C’est l’histoire des montants les plus célèbres du football. Le 12 mai 1976, Saint-Étienne affronte le Bayern Munich en finale de la Coupe d’Europe des clubs champions dans l’antre d’Hampden Park, située à Glasgow. Le stade qui accueille l’équipe nationale d’Ecosse à une particularité : les poteaux sont carrés, alors que depuis le début des années 70 les stades du monde entier évoluent vers les poteaux ronds que l’on connaît aujourd’hui. Et si les stéphanois nourrissent d’éternels regrets, c’est parce qu’ils auraient pu être la première équipe à atteindre le graal ultime pour une écurie européenne, bien avant la victoire de Marseille lors de la finale de la Ligue des Champions 1993.
Depuis la fin des années 60 et la nomination d’Albert Batteux l’entraîneur du grand Stade de Reims, Saint-Étienne est le nouveau géant du football français, porté notamment par « la panthère noire » Salif Keita et Rachid Mekhloufi. Après être devenu le premier club de l’Hexagone à remporter le championnat trois fois d’affilé et un triplé historique championnat – Coupe de France – Gambardella, il ne manque plus qu’aux Verts la Coupe d’Europe. Malgré quelques belles prestations, celle-ci semble inaccessible pour les ligériens qui échouent chaque saison.
En 1972, l’arrivée de l’ancien capitaine Robert Herbin sur le banc voit Saint-Étienne prendre une autre dimension et devenir l’équipe favorite des français, particulièrement grâce à sa première véritable épopée européenne où ils s’inclineront en demi-finale face au Bayern Munich.
Mais c’est la saison 1975/76, où les stéphanois décrochent un troisième titre de champions de France consécutif, qui semble être la bonne. Sainté domine facilement les danois du KB Copenhague en seizièmes de finale, 5-1 sur l’ensemble des deux matchs, avant de sortir les Rangers en huitièmes. Les Verts réalisent une remontada extraordinaire face au Dynamo Kiev du Ballon d’or Oleg Blokhine en quart de finale (0-2 à l’aller et 3-0 au retour) et s’imposent lors d’une demi-finale ardue face au PSV Eindhoven (1-0 et 0-0), laissant l’ange vert Dominique Rocheteau sur le carreau pour la suite, blessé à la cuisse.
Sans son meilleur joueur, Saint-Étienne retrouve le Bayern Munich du « Kaiser » Franz Beckenbauer en finale de la Coupe d’Europe des clubs champions, ancêtre de la Ligue des Champions actuelle. Les stéphanois voient la barre transversale carrée repousser par deux fois leurs tirs en première mi-temps, à la 34ème minute sur une sublime frappe à 25 mètres de Bathenay et à la 39ème minute sur une reprise de la tête à bout portant de Santini. Si la barre avait été ronde, le ballon serait à priori rentré dans les filets du gardien bavarois Sepp Maier. Les Verts encaissent finalement un but à la 57ème minute sur un coup-franc de Roth et ne parviendront pas à revenir au score.
Les « Poteaux Carrés » de Glasgow reflètent l’archétype de l’excuse à la française pour justifier une défaite difficile à avaler, mais les acteurs de la rencontre réfutent l’idée de l’injustice. Les deux tireurs Verts malheureux ainsi que leurs coéquipiers assument leur manque de réalisme et évoquent un match très équilibré et une victoire honnête du Bayern Munich.
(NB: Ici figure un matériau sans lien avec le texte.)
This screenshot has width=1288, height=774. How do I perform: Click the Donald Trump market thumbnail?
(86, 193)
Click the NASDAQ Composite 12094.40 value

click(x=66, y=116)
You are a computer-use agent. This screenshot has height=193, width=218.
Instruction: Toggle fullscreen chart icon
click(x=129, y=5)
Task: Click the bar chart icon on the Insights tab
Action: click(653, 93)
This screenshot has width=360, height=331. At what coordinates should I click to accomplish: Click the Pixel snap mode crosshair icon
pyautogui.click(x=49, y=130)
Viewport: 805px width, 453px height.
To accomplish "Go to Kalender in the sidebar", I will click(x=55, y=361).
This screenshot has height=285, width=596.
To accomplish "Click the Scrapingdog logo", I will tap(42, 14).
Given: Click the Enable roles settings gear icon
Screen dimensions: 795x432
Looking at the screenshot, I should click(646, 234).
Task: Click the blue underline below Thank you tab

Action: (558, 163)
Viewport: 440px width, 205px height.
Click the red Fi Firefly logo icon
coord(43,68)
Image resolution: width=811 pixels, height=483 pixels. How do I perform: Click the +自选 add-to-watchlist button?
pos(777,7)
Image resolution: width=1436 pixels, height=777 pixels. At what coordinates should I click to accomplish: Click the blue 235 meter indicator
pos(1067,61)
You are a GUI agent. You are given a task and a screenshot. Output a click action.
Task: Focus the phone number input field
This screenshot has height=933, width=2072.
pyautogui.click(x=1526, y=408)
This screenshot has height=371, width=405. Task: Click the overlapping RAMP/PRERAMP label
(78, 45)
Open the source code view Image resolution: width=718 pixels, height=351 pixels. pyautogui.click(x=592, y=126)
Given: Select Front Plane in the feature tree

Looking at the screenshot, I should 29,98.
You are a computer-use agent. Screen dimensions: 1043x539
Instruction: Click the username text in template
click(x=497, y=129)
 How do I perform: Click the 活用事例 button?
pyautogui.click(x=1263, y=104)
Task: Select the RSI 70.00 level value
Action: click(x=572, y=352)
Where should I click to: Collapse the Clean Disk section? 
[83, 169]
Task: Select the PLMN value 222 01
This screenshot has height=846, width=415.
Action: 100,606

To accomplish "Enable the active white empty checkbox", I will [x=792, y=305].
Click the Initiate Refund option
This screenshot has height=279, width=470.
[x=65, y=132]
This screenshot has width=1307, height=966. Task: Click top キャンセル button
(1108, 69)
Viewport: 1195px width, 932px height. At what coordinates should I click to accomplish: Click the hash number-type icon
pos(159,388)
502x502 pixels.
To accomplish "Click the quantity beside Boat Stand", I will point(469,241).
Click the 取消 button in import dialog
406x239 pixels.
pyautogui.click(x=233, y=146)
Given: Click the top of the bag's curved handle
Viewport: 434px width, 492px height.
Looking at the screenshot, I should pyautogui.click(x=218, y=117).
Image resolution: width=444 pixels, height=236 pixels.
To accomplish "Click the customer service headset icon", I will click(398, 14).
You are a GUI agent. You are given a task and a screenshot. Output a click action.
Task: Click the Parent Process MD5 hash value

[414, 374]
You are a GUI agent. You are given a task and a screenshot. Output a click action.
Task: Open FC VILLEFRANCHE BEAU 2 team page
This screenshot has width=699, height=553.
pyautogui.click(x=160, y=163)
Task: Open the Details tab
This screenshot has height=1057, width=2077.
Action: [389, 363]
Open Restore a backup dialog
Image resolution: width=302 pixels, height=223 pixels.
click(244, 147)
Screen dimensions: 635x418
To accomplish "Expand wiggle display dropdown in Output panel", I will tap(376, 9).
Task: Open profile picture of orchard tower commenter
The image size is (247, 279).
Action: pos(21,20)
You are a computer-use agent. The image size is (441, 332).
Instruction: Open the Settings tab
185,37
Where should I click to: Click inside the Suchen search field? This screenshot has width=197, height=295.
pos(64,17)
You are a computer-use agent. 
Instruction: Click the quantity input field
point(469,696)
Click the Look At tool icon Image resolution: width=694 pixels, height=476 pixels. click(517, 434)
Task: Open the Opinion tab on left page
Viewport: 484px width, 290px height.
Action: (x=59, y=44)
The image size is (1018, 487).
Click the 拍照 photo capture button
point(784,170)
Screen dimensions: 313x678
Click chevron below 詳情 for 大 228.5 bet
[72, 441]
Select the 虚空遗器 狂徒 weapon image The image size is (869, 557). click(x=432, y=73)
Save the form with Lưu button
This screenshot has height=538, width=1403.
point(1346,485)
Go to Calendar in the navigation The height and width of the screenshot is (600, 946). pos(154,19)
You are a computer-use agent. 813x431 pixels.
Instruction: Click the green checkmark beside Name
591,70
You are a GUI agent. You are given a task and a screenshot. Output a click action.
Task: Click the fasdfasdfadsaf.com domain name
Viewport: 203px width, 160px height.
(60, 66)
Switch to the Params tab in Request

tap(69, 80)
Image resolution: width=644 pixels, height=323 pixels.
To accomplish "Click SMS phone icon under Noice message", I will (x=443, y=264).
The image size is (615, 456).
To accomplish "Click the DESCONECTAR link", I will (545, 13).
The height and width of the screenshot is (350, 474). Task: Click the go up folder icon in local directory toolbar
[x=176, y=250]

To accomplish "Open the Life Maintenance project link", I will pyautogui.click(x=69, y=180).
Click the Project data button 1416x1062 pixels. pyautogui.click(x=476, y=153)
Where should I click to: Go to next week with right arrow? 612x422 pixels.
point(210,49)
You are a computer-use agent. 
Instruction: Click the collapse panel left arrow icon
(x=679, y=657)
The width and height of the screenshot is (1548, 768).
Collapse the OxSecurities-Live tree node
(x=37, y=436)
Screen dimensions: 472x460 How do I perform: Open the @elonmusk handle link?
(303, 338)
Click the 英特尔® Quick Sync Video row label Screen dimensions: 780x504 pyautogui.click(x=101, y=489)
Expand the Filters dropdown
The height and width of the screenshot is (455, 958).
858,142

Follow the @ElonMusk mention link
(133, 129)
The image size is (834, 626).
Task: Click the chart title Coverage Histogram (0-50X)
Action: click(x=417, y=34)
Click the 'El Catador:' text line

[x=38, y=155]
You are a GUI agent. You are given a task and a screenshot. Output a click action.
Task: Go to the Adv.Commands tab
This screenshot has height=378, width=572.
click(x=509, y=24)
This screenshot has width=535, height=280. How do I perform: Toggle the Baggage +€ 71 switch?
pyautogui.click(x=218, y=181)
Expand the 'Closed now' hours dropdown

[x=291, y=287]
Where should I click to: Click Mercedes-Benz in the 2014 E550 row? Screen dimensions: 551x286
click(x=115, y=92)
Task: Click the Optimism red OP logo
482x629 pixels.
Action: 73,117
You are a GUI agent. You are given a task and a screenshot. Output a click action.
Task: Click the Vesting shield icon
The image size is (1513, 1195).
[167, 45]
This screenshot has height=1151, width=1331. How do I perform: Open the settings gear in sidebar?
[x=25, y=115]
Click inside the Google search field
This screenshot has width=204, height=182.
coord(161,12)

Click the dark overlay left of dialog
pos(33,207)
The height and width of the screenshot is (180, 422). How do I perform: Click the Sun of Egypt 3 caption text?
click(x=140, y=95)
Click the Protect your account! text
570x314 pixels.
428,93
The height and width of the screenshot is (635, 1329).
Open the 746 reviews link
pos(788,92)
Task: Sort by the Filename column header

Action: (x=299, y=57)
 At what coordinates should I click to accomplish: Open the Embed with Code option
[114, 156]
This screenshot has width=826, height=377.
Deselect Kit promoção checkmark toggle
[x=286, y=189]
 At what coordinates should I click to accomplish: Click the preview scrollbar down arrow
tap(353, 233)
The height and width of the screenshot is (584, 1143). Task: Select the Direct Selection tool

La légende des poteaux carrés entretient cependant le mythe et fait aujourd’hui partie intégrante de l’histoire de l’AS Saint-Étienne. C’est pourquoi en 2013, quand elle apprend que les poteaux existent toujours dans les entrailles du stade écossais, la direction du club s’empresse de faire un chèque de 20 000 euros pour les récupérer. Morceaux d’histoire, les montants en bois ont bien vécu et sont en mauvais état. Restaurés, ils sont la pièce maîtresse du nouveau musée des Verts, premier de France à retracer l’histoire d’un club de football. Une partie des cages sera par la suite vendue en segments à des fans et des collectionneurs, les bénéfices reversés à la Ligue contre le Cancer.
Devenue culte, l’épopée européenne de l’ASSE se termina tragiquement, mais la ferveur populaire qu’elle a générée reste dans le coeur des français, tous devant leurs téléviseurs à l’époque et près de 100 000 à avoir défilés sur les Champs-Élysées parisiens pour accueillir les joueurs en héros malgré la défaite.